Problem description: Your copy runs from the line containing "[Carpintería de Aluminio Barcelona] (29, 11)" through the last line of the listing, both included. Restate those lines word for word and leave out pictures.

Provided data:
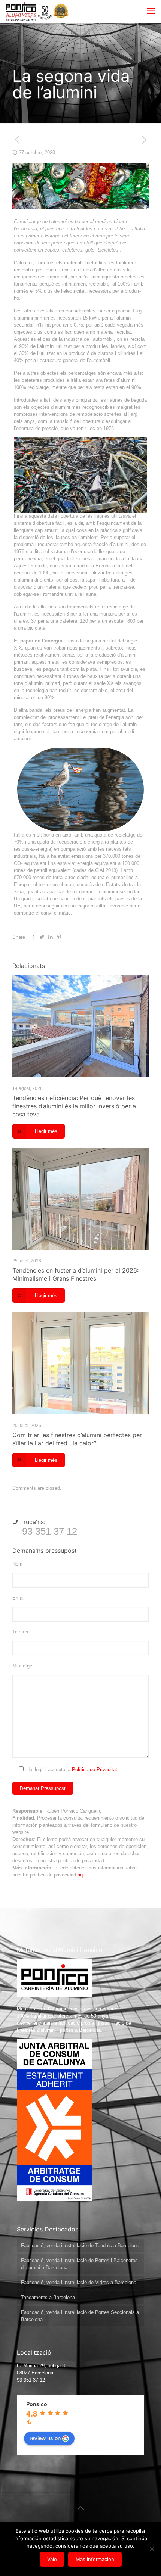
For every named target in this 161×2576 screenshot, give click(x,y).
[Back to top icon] (80, 2508)
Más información (95, 2559)
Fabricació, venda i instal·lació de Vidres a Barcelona (78, 2282)
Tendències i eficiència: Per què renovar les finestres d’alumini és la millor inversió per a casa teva (74, 1106)
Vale (52, 2559)
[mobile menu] (151, 11)
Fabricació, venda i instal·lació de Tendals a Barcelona (80, 2245)
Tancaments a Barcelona (48, 2297)
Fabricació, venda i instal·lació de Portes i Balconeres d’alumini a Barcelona (79, 2264)
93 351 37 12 (49, 1531)
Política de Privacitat (94, 1769)
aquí (82, 1875)
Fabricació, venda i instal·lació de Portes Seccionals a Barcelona (80, 2315)
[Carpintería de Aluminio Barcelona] (29, 11)
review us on (45, 2438)
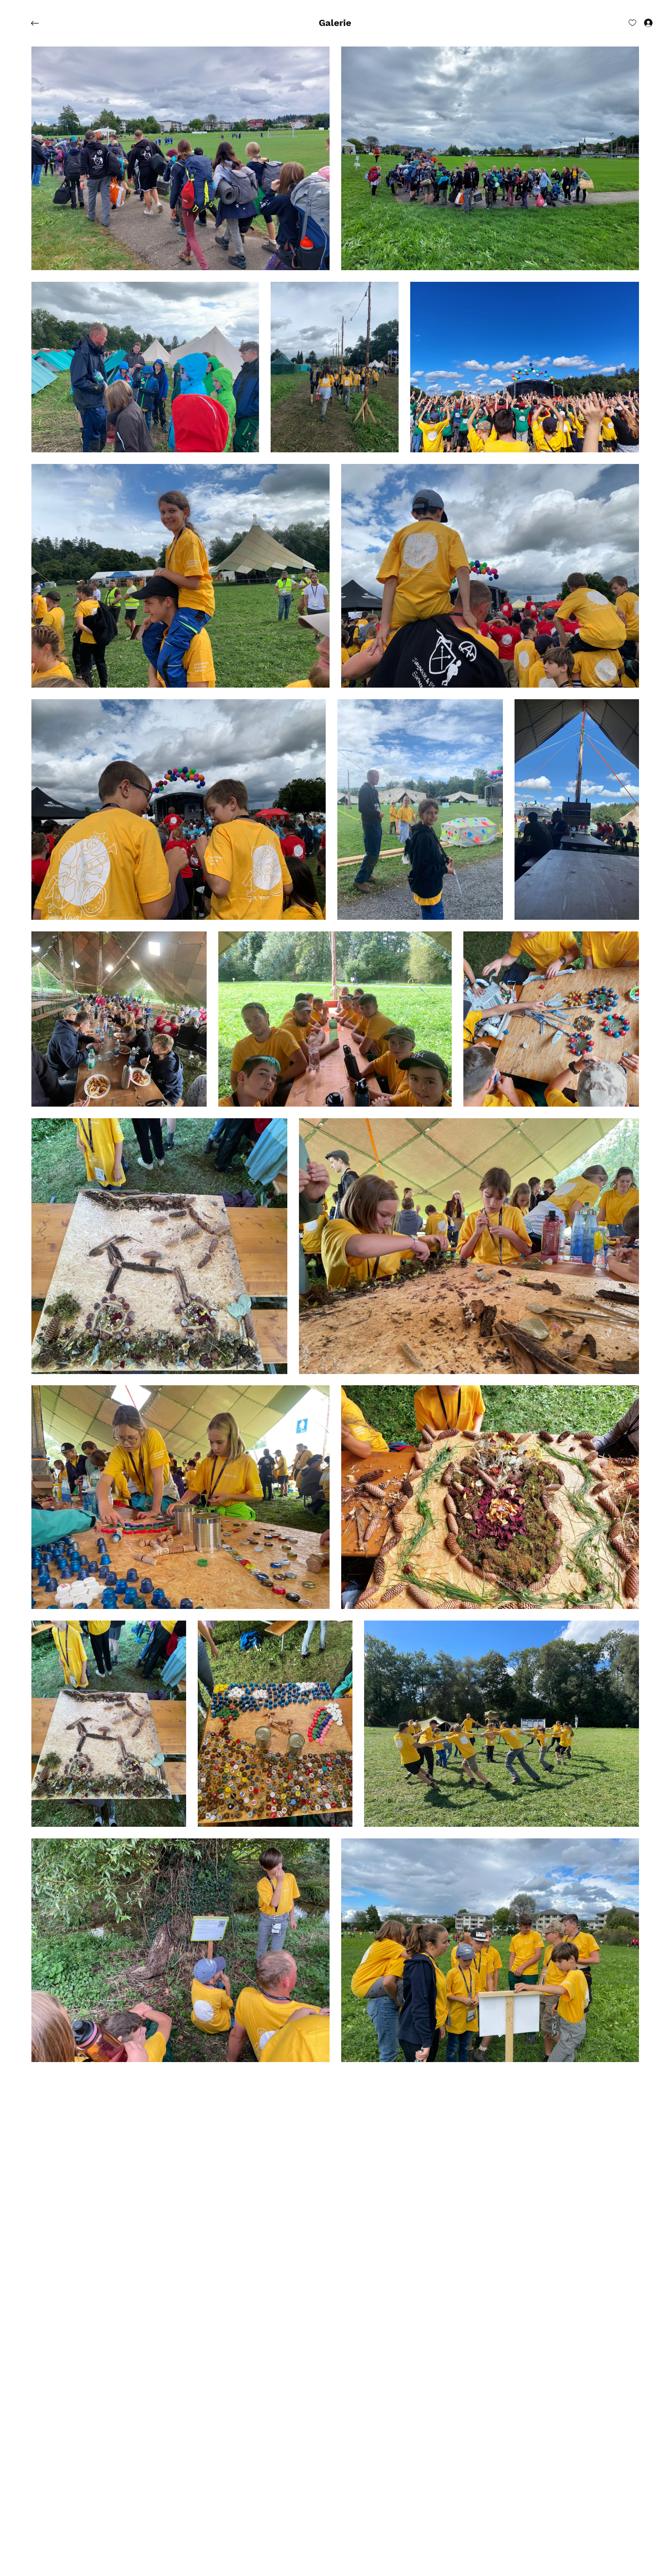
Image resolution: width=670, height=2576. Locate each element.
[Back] (40, 23)
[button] (335, 23)
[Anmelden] (641, 22)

Answer area:
[Carpintería de Aluminio Barcelona] (29, 11)
review us on (45, 2438)
Image resolution: width=670, height=2576. Locate each element.
[Back] (40, 23)
[button] (335, 23)
[Anmelden] (641, 22)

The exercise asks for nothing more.